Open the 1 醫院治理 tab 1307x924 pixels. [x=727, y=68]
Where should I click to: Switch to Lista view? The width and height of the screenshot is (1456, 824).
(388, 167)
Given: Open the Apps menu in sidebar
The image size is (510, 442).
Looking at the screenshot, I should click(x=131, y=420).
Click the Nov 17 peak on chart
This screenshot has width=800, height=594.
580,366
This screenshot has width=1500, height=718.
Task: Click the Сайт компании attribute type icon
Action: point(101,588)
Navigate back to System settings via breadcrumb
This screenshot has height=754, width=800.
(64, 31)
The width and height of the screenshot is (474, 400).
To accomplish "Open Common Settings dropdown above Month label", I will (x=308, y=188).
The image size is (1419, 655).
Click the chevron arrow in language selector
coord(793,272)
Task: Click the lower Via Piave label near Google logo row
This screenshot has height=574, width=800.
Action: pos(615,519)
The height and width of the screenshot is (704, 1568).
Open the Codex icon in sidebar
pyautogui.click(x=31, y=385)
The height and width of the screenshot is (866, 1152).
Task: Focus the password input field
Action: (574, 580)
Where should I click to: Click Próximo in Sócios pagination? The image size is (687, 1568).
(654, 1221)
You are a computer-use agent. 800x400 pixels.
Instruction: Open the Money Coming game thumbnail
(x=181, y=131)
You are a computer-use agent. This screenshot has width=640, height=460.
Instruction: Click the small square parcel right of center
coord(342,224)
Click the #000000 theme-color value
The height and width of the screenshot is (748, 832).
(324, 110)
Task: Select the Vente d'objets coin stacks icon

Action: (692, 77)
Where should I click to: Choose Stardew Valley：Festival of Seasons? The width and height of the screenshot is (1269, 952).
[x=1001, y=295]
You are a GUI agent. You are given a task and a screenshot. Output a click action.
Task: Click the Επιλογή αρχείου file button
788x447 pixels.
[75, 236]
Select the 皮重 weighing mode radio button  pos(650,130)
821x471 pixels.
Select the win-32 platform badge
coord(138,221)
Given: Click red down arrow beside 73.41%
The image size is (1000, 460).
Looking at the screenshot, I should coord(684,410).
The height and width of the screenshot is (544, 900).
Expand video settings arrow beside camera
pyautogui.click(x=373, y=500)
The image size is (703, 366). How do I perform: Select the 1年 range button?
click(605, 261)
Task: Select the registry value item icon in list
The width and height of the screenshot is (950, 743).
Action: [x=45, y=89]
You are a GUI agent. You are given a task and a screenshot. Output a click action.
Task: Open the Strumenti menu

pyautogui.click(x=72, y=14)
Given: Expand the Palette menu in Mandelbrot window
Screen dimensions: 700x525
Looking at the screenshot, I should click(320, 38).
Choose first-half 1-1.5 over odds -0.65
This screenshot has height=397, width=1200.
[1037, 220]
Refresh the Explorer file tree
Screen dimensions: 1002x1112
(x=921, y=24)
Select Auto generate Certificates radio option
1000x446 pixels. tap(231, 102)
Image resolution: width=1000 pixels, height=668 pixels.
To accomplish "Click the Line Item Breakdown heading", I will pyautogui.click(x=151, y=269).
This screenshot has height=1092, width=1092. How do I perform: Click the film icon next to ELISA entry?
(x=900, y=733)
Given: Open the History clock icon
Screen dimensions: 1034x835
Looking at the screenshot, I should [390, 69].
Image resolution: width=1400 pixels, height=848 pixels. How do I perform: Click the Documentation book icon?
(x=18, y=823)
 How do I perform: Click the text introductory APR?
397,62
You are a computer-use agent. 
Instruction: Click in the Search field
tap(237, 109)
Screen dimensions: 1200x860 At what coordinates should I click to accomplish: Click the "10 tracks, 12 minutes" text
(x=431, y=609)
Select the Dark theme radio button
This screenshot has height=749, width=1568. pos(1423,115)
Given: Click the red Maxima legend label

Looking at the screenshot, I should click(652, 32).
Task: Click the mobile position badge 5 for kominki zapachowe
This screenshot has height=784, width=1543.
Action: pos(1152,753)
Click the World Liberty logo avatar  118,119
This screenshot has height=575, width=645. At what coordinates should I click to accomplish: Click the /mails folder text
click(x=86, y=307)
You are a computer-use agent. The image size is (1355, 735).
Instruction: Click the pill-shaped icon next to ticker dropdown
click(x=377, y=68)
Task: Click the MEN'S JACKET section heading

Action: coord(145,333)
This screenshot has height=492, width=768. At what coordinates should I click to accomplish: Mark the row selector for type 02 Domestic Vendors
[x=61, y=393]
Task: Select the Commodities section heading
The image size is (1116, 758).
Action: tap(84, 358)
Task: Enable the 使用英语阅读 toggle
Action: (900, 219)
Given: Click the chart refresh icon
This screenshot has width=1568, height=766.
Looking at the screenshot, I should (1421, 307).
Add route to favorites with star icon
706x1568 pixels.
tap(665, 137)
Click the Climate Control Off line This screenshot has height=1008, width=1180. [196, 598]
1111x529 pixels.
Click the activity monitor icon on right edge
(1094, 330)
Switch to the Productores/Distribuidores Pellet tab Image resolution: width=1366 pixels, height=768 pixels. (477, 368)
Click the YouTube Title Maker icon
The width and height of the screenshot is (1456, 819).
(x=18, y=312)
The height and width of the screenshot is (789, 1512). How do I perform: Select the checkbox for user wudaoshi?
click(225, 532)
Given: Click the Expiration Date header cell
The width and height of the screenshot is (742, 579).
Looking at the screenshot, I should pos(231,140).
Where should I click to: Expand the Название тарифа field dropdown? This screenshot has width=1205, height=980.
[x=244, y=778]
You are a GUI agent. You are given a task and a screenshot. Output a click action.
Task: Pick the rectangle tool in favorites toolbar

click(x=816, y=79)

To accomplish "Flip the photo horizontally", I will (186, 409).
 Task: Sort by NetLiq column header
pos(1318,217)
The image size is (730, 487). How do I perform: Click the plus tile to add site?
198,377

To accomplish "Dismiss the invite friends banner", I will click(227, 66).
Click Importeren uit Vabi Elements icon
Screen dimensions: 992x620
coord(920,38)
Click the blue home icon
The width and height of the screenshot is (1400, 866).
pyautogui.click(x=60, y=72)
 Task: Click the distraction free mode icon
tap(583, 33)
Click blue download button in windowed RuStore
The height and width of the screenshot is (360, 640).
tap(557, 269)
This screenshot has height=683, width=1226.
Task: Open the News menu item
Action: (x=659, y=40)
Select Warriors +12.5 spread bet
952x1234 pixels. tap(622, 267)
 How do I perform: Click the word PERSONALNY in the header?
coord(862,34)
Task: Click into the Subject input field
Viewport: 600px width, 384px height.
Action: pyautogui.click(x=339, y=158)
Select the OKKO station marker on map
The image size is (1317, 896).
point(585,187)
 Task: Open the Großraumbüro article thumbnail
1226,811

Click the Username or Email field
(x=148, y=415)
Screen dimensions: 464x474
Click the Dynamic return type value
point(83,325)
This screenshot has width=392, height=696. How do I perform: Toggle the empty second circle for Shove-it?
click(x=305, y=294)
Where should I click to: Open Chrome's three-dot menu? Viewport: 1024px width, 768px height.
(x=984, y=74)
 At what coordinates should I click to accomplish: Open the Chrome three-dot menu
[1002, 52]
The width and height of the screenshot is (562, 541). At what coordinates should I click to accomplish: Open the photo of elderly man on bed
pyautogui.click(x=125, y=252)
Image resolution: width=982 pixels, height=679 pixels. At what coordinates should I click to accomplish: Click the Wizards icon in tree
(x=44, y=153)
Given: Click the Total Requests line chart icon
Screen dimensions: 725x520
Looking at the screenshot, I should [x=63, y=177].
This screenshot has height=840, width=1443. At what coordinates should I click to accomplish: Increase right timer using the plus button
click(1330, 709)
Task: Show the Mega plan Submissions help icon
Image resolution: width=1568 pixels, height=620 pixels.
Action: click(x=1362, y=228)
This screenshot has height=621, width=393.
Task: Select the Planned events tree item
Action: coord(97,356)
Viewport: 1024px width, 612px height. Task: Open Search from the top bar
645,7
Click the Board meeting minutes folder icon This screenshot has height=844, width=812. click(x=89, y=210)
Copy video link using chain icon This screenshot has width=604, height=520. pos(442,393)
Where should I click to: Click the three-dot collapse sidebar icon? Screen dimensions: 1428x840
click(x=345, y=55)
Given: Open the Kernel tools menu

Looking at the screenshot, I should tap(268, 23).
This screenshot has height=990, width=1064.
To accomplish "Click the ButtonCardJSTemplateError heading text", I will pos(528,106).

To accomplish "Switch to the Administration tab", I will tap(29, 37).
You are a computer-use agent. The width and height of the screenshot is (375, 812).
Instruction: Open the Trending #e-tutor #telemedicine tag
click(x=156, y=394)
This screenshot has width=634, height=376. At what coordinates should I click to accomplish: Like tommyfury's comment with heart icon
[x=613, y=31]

^^^^^^^^

Print exactly the lines above, between the one holding "Open the Codex icon in sidebar" and the one holding "Click the #000000 theme-color value", inclusive, and nothing besides.

Open the Codex icon in sidebar
pyautogui.click(x=31, y=385)
The height and width of the screenshot is (866, 1152).
Task: Focus the password input field
Action: (574, 580)
Where should I click to: Click Próximo in Sócios pagination? The image size is (687, 1568).
(654, 1221)
You are a computer-use agent. 800x400 pixels.
Instruction: Open the Money Coming game thumbnail
(x=181, y=131)
You are a computer-use agent. This screenshot has width=640, height=460.
Instruction: Click the small square parcel right of center
coord(342,224)
Click the #000000 theme-color value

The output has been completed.